Stephanie S. Franklin spends most weekday mornings in court representing abused and neglected children and most afternoons visiting with her clients and their families at Mecca’s Place. The rest of her time is devoted to developing and growing the center, which she founded while still at her previous job with the Family League of Baltimore City Inc.
Franklin works all day, every day, in other words — and that’s fine with her.
“I’m just working in what’s my calling,” she said last week between meetings. “It’s what having a passion is all about.”
Franklin speaks excitedly about Mecca’s Place, a “global empowerment center” that she said aims to help clients and their families holistically, with an emphasis on human rights and social justice.
“It was my passion to do legal advocacy that way,” she said. “We look at the best interests of the child in a global fashion.”
Franklin, who was honored by The Daily Record for Leadership in Law in November 2006, decided to make Mecca’s Place her full-time job in January 2007. The move fulfilled a career goal to start out on her own.
The organization now has a staff of six and represents 1,000 abused and neglected children, mostly in Baltimore city and county.
Just as important to Franklin as her work with the children is the work with the people in their lives. Mecca’s Place holds community workshops on the child welfare process and offers “therapeutic education” to address children’s behavioral or social problems. It also offers a kinship program for clients’ relatives.
“It’s to empower them with information to advocate who we represent and what represent,” Franklin said.
Mecca’s Place also reaches out to incarcerated parents, with workshops on how to navigate the state Department of Juvenile Services. Franklin said sometimes an active parent in jail can be helpful to a child; for example, the parent can help pick the best family member to care for the child, or sign off on an adoption.
“It doesn’t matter whether or not the parent is incarcerated, the child is going to be attached to the parent no matter what,” she said. “We consider the incarcerated parent a resource.”
Franklin has become a resource in her own right, an authority on child advocacy who keeps track of bills moving through the General Assembly and often provides testimony. She co-authored a report for a United Nations conference in Switzerland a few years ago about families with members in jail. But she declined to speak at the conference, instead sending a formerly incarcerated mother and children to address the international delegates.
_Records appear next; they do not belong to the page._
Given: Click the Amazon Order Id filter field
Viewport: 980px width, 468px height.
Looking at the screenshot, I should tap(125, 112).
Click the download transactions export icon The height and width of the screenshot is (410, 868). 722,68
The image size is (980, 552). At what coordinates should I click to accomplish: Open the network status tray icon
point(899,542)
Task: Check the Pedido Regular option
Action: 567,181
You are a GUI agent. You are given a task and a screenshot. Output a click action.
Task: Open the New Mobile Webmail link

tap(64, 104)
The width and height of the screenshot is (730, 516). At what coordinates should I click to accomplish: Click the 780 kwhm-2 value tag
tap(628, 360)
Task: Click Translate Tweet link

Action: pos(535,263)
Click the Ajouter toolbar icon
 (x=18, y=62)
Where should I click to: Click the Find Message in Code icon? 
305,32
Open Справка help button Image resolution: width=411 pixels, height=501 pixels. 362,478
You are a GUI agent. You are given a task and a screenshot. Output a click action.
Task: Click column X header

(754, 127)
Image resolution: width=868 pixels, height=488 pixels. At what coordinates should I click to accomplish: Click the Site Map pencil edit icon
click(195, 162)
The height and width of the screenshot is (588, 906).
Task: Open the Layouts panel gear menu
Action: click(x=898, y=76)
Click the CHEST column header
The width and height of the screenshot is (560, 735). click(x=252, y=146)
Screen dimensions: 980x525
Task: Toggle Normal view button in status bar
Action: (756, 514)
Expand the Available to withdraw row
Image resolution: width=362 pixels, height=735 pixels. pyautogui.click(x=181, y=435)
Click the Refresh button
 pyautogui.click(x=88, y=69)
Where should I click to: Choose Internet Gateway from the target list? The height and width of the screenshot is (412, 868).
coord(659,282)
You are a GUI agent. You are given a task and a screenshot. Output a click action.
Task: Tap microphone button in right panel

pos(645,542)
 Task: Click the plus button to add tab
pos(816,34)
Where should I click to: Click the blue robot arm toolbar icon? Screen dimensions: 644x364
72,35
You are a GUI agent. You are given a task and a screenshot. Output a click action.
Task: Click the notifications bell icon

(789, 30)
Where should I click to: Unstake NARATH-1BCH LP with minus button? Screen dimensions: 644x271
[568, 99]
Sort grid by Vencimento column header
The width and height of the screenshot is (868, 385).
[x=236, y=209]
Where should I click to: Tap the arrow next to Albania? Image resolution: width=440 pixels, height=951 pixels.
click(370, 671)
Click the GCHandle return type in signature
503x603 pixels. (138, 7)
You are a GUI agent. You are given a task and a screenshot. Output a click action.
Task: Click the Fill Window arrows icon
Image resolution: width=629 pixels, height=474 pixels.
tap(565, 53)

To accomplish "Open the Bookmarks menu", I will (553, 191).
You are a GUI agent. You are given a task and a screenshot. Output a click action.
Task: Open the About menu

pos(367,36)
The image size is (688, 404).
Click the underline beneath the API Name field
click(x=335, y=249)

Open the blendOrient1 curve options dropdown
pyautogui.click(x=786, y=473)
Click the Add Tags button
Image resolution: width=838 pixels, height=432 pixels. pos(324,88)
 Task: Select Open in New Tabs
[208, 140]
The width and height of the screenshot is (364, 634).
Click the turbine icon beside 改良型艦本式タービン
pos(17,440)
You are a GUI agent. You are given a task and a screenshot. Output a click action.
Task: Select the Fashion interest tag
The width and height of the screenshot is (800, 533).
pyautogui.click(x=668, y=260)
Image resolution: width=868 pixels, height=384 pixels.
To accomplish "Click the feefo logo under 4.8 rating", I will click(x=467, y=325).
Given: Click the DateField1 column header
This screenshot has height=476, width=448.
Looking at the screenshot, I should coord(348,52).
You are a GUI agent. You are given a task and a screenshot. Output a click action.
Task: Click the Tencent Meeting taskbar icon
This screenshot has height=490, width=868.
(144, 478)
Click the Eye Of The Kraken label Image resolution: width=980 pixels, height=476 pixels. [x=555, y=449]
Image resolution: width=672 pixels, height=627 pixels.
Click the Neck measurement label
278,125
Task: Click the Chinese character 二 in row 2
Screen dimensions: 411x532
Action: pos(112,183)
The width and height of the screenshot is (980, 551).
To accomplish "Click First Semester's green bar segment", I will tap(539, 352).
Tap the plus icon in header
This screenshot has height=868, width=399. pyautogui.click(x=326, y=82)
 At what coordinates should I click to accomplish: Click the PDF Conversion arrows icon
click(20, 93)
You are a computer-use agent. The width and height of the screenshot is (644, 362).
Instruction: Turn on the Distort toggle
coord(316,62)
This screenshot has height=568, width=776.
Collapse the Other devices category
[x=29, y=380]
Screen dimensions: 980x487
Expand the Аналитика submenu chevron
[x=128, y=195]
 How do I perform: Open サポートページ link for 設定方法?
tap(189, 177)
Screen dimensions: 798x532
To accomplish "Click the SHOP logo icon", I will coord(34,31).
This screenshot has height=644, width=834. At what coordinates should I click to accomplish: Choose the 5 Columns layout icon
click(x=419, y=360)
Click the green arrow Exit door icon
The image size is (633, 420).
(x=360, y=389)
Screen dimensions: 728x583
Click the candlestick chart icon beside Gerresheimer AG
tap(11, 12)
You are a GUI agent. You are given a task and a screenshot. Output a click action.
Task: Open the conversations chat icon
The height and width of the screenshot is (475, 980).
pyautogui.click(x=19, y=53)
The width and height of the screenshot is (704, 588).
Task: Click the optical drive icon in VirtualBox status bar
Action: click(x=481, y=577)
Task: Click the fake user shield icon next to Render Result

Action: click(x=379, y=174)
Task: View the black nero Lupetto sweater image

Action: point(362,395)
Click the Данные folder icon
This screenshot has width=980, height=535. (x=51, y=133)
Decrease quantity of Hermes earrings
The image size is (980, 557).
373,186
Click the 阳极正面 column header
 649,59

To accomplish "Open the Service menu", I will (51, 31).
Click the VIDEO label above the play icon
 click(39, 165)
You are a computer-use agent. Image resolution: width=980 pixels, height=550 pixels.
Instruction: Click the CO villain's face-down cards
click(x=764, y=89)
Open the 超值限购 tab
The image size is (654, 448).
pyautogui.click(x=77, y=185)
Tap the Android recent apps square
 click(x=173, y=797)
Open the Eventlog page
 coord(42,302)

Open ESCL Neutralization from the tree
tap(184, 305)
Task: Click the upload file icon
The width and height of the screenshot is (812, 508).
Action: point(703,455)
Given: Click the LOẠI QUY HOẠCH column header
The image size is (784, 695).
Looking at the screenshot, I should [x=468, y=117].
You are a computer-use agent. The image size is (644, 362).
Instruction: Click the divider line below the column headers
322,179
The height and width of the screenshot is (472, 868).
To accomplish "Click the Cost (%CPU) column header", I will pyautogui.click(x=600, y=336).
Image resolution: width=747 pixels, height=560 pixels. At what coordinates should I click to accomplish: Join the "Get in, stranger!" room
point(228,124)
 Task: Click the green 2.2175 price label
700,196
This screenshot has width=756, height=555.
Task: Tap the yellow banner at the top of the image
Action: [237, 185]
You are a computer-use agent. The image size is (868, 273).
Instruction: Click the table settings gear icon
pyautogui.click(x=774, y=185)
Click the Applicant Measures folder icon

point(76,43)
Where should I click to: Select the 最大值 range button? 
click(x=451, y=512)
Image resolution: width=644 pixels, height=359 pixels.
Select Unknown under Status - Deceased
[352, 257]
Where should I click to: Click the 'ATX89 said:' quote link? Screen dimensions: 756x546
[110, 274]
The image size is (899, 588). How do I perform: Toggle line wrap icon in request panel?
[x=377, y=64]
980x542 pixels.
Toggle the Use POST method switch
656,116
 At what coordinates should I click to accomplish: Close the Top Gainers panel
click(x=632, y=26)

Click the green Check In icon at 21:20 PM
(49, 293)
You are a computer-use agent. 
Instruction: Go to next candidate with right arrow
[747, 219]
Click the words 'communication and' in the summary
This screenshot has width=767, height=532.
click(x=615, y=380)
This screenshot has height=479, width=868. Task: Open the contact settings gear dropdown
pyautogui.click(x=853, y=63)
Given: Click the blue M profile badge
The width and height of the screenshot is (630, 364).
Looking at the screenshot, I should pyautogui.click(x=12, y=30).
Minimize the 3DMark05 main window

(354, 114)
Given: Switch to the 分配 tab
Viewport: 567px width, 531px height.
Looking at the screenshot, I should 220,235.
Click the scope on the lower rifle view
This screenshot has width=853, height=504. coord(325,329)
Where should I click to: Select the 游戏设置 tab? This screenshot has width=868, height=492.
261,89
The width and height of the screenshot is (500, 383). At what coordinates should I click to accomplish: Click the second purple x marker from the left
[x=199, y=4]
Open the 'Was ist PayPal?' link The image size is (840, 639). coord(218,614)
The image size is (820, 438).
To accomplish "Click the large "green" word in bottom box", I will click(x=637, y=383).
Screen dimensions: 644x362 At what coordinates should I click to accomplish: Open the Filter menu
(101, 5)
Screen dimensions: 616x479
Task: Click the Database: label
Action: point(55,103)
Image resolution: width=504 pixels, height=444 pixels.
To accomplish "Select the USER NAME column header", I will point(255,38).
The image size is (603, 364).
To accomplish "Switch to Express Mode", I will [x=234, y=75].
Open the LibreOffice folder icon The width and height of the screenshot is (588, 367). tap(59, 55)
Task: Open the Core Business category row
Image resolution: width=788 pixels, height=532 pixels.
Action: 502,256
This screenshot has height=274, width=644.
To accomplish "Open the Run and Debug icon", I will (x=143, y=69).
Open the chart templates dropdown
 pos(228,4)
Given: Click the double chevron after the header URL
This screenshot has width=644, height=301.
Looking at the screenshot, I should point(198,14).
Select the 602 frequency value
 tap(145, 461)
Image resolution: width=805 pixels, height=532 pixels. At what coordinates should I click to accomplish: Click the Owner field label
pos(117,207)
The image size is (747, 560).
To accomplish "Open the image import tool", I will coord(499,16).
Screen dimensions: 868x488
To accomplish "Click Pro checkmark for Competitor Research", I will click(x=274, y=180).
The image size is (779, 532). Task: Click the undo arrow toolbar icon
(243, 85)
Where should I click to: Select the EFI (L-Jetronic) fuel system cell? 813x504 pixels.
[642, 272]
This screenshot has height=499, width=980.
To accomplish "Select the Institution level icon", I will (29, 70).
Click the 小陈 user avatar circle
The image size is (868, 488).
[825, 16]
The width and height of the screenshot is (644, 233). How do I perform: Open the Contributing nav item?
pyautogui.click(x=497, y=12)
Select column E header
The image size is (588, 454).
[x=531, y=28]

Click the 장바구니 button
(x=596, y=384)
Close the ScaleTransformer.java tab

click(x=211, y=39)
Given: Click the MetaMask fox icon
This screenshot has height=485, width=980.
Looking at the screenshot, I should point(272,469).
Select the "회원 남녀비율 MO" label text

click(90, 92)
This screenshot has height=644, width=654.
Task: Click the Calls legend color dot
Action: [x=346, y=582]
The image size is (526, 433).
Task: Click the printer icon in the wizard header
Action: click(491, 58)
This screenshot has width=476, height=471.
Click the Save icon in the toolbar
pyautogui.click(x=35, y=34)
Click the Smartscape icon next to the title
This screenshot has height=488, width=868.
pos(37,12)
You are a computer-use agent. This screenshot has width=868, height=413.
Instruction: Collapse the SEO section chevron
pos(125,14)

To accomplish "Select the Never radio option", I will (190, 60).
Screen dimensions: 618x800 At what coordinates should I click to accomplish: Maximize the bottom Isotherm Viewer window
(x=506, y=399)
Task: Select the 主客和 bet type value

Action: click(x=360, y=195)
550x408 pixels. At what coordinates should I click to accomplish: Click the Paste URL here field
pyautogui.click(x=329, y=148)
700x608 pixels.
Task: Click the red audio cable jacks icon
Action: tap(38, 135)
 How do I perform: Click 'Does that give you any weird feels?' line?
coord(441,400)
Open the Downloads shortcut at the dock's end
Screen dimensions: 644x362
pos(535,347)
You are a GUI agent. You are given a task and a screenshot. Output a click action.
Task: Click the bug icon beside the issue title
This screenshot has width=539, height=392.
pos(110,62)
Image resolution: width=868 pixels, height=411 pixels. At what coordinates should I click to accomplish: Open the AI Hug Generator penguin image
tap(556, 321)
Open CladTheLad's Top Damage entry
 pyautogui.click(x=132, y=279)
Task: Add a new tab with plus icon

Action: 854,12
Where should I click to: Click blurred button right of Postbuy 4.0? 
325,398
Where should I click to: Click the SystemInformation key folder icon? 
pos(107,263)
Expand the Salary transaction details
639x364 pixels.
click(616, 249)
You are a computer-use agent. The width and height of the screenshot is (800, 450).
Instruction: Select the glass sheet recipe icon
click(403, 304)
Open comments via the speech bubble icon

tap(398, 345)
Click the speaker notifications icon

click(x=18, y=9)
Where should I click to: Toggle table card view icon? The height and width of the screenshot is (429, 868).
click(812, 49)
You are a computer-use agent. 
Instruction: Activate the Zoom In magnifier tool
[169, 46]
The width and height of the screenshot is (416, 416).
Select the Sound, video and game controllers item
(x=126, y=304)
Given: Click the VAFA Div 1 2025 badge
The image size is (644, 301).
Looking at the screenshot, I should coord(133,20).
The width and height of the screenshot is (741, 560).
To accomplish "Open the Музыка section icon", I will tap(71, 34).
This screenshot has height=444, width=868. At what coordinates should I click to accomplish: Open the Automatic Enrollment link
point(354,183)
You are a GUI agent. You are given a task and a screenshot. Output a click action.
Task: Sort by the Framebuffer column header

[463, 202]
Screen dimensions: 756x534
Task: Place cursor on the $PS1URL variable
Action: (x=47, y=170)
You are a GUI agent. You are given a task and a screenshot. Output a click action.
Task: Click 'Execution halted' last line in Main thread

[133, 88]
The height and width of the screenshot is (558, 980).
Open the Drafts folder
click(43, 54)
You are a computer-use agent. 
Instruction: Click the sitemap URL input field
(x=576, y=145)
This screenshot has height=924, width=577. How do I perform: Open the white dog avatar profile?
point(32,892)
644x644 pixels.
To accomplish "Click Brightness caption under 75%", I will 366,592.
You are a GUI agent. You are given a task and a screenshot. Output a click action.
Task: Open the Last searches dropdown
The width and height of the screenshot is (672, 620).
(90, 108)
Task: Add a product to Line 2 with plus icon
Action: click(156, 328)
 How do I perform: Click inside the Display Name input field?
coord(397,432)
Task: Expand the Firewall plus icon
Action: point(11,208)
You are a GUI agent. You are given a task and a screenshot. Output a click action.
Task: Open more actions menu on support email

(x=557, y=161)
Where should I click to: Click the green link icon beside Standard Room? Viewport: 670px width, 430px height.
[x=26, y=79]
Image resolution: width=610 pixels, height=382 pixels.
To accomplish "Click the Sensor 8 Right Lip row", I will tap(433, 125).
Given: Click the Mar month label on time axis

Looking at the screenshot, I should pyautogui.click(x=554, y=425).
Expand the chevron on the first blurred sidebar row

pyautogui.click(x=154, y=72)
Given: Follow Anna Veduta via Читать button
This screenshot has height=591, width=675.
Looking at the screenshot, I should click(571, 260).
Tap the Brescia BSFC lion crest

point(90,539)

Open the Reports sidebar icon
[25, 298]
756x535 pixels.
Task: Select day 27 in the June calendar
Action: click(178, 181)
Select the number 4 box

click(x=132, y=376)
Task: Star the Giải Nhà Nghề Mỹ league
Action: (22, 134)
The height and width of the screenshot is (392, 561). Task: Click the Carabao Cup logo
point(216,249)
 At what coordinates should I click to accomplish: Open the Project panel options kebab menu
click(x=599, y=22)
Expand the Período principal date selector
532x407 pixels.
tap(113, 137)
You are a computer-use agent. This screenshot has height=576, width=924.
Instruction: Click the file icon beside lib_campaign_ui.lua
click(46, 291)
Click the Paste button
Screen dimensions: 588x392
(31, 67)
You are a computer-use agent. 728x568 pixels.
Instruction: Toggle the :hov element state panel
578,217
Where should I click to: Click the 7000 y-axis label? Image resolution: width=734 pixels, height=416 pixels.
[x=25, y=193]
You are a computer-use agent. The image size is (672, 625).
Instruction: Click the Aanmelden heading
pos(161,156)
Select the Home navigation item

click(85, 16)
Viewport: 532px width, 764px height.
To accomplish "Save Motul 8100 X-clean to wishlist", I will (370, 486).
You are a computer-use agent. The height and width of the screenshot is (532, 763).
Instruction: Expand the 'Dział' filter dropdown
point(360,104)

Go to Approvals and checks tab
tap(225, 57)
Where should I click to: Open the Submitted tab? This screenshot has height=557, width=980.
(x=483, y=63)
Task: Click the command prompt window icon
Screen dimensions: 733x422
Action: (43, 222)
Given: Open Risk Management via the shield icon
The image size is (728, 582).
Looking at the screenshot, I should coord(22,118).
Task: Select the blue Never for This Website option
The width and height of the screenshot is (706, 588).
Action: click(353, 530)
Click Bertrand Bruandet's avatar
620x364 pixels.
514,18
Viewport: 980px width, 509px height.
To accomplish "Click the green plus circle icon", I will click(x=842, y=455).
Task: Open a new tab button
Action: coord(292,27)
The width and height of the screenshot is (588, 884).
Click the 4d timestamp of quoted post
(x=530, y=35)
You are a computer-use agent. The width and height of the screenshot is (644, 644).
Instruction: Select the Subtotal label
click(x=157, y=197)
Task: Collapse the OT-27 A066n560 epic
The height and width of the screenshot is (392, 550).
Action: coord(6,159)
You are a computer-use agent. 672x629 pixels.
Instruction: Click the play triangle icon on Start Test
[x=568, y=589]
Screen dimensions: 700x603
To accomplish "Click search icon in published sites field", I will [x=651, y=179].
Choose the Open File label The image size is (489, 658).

Franklin also mentors four staff attorneys at Mecca’s Place. The young lawyers that work for her fit in one of two categories: those with political aspirations and those who want to become influential in their communities.
“I see it as a training ground for new lawyers who will be our future leaders,” she said.
Franklin would like to see Mecca’s Place become known as a leader in advocacy for children and families, its model copied across the world. But her favorite part of her job remains making a difference in an individual client’s life.
“It’s always satisfying to do something that makes a client smile,” she said.